_Data provided_
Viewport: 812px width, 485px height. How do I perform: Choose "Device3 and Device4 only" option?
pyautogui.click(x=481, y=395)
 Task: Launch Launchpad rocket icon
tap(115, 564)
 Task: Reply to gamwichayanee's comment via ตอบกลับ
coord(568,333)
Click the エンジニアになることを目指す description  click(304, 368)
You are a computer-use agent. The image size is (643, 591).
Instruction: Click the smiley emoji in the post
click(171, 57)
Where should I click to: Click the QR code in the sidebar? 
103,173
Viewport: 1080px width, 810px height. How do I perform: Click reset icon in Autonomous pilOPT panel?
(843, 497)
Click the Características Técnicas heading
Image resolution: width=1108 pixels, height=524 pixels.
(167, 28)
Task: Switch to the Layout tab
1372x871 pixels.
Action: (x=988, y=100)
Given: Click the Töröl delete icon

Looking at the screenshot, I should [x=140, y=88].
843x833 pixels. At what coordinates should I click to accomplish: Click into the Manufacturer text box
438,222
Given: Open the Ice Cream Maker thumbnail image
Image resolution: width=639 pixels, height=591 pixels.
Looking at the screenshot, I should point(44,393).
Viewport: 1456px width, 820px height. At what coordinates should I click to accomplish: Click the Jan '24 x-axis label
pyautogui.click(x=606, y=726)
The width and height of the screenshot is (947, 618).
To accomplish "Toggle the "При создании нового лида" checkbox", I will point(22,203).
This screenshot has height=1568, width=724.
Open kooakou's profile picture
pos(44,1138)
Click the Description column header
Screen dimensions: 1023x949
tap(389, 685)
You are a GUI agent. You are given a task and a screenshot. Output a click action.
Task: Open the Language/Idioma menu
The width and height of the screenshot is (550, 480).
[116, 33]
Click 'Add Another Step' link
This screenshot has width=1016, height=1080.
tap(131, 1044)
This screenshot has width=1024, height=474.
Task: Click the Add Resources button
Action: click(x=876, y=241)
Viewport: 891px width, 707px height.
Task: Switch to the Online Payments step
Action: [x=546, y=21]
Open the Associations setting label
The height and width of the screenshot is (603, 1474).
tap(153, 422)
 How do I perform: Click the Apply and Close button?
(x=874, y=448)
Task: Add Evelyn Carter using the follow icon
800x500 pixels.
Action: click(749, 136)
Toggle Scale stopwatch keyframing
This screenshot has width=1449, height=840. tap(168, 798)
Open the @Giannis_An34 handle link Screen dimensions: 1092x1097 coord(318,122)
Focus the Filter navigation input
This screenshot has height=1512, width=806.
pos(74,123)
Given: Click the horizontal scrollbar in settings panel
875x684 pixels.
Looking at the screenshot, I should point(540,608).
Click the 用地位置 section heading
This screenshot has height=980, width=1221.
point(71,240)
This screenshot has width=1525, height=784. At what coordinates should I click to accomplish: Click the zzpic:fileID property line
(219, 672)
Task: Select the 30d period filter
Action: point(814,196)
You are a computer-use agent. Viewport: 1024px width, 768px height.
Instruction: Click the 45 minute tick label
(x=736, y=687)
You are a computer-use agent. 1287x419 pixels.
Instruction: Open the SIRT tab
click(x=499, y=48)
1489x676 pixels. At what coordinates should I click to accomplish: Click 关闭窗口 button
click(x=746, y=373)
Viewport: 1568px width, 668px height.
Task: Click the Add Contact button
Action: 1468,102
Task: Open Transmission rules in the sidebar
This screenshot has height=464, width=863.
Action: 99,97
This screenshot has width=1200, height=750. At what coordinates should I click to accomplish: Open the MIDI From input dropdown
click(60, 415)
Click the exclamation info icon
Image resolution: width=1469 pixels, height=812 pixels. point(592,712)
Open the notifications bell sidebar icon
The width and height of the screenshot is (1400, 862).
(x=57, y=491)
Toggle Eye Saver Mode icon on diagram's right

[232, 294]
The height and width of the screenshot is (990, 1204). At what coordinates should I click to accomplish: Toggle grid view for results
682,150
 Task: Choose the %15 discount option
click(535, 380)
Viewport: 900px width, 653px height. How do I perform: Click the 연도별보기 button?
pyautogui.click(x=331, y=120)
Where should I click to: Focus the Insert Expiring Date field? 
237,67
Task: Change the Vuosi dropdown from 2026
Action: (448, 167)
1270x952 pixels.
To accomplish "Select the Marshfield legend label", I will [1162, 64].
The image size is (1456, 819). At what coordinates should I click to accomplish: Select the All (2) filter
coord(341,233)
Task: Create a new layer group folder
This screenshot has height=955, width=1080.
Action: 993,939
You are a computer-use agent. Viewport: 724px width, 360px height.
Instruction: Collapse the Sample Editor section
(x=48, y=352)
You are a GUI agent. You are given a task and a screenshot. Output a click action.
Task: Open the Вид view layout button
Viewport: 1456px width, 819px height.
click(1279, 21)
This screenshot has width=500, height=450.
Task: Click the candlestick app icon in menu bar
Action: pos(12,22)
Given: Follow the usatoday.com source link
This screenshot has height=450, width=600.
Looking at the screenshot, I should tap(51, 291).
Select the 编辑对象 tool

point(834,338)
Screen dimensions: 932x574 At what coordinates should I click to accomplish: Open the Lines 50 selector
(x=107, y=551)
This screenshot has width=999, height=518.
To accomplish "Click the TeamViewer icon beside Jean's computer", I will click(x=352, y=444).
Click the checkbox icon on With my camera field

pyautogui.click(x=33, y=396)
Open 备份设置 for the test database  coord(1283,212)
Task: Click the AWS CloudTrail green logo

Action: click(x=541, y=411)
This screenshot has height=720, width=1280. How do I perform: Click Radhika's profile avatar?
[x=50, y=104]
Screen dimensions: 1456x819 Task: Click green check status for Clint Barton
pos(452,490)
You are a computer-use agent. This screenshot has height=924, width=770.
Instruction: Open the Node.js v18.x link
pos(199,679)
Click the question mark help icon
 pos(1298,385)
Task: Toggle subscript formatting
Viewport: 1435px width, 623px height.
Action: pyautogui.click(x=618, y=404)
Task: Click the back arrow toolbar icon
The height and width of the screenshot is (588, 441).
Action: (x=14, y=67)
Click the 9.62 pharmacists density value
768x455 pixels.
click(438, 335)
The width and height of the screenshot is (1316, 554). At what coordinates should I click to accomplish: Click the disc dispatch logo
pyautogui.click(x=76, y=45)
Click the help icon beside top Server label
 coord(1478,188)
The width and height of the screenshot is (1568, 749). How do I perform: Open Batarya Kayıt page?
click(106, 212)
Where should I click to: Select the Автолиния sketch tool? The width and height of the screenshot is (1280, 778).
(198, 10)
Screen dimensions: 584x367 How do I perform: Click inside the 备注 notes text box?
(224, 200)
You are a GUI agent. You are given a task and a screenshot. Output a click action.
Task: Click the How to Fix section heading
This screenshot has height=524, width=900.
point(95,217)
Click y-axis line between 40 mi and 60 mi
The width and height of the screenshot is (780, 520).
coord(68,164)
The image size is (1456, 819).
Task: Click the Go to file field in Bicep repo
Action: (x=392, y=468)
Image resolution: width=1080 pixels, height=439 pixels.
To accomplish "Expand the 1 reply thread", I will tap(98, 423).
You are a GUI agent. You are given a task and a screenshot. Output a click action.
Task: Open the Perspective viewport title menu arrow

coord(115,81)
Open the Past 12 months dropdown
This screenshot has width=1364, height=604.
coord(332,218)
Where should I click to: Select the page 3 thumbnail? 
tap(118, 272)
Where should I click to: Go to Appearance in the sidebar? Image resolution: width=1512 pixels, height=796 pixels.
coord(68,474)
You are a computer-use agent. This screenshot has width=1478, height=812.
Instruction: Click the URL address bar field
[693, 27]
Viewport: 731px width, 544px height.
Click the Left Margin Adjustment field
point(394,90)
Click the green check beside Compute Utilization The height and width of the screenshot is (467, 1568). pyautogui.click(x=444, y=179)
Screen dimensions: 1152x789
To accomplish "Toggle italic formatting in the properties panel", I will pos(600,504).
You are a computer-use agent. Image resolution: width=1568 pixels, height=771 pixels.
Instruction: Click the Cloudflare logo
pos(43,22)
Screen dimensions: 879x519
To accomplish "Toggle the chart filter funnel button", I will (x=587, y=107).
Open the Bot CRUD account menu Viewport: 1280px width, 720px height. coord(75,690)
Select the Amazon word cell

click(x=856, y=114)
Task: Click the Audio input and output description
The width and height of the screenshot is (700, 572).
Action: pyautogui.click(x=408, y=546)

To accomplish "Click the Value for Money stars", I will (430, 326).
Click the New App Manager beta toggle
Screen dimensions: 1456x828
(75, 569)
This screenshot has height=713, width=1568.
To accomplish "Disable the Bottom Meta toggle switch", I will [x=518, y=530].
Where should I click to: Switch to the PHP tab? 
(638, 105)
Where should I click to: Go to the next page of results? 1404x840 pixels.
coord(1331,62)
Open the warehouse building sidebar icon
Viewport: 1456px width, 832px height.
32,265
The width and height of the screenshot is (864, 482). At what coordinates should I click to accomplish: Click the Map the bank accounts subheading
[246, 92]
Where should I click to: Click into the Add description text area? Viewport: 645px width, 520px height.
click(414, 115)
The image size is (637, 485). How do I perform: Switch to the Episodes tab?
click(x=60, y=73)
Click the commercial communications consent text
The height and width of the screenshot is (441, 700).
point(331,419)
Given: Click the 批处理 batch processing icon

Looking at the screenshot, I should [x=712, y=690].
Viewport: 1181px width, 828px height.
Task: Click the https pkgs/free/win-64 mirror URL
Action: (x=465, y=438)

_Work to complete_
Write out the lines from the start of the records through the line containing "Click the エンジニアになることを目指す" as a numbered list, with any blank lines left out.

_Answer to the exercise_
1. Viewport: 812px width, 485px height. How do I perform: Choose "Device3 and Device4 only" option?
2. pyautogui.click(x=481, y=395)
3.  Task: Launch Launchpad rocket icon
4. tap(115, 564)
5.  Task: Reply to gamwichayanee's comment via ตอบกลับ
6. coord(568,333)
7. Click the エンジニアになることを目指す description  click(304, 368)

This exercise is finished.